She realized how little human touch she had experienced in Prague. Partly, because of the cultural difference compared to Greece, where her family and friends, and especially her mom, were always eager to express their affection through kisses on the cheeks, caresses, and hugs. Partly, because she didn’t have any close friends in the Czech Republic. She knew it was also her fault. She didn’t like people to cross the imaginary circle she had drawn all around her. She was willing to volunteer only a limited set of information about herself: what she did on a daily basis, what she liked to do to relax, some basic facts about her childhood and youth in Crete. She had the impression what she told others was not enough to get to know her, care for her, come back for more. Still, she couldn’t be any different. Since her father died, she had always been bracing herself for another tragedy to happen, especially someone leaving her, of their own accord or due to extraordinary circumstances. For Helena, keeping everybody at arm’s length was simply a matter of survival.

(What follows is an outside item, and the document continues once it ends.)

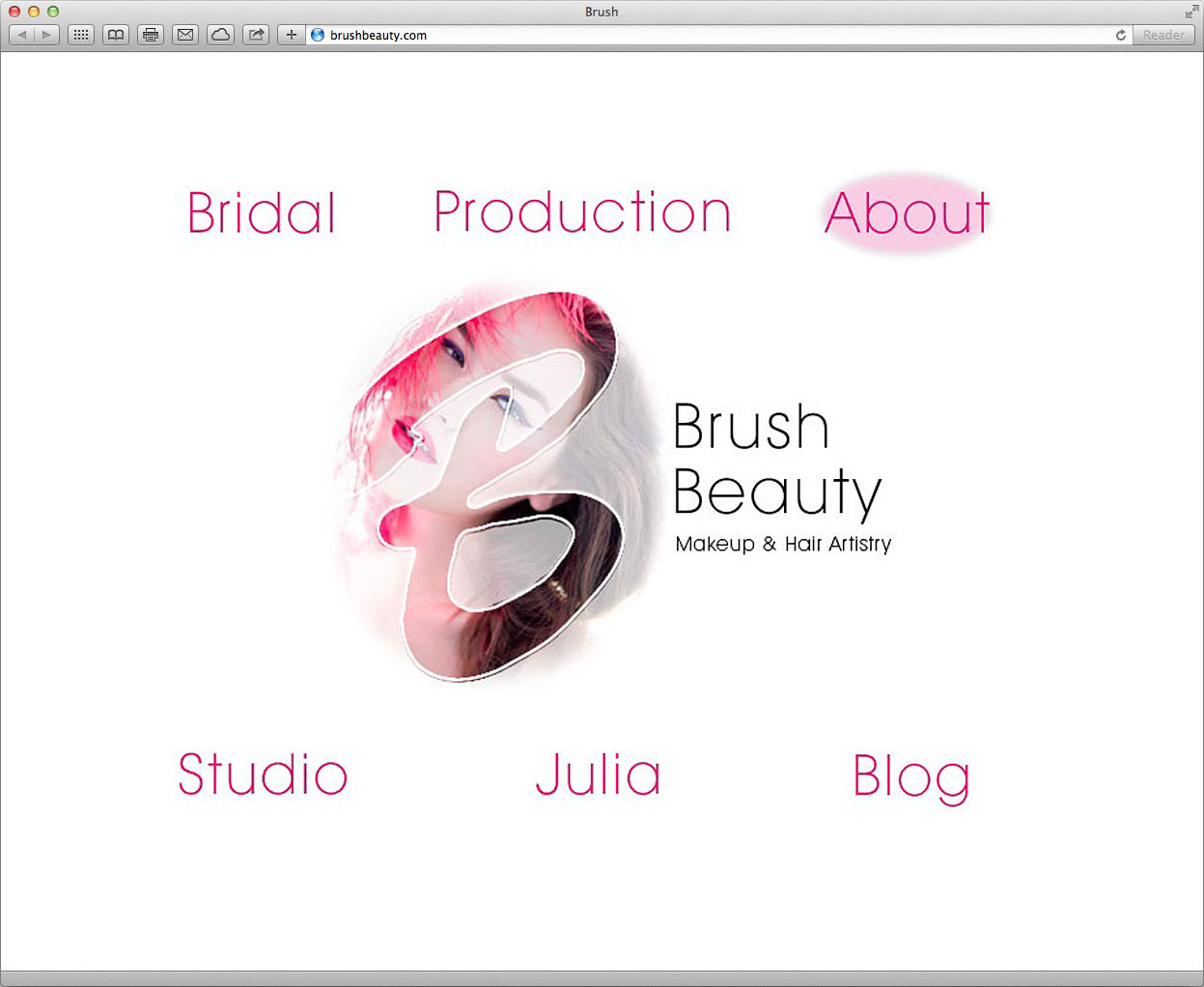Click the Reader button in the address bar
Image resolution: width=1204 pixels, height=987 pixels.
click(1163, 35)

Also that evening, with that man, she had been rigid, reserved. He asked her a few questions, she answered with her classic bare minimum and didn’t ask anything back. From her experience, it was better that way. She didn’t want to find out he had children, a partner, a wife. Or listen to his lies. Worse, get attached. She was just looking for some company. And, of course, some pleasure. To feel desirable again.

The hug had been a total surprise. So intimate and familiar, as if he had known her for so much longer than a day. When he finally let go of her and rolled onto his side, Helena’s entire body was left aching to be touched again. She couldn’t remember the last time someone had held her with such tenderness. Her mother, most likely, when she said goodbye to her—she would always squeeze her tight when she left—on her last visit to Crete, which felt, and was, like ages before.

In the morning, he got dressed slowly, lingering on his shirt’s buttons.

“Thank you,” he told her, looking down at his hands. As awkward as she had been when she had invited him to her room. Was he rusty as well?

“I’m being transferred to Mallorca next week. There you go.” He handed her a freshly printed business card. “This is the branch address, you know,” a hand across his hair, “if you come on holiday and want a guide.”

The first sequence of letters on the card danced in front of Helena’s eyes. Mikel. So that was his name. She hadn’t properly caught it when he’d introduced himself at the conference; she had the bad habit of tuning out when exchanging names with people. Afterwards, it had seemed rude to ask for it again.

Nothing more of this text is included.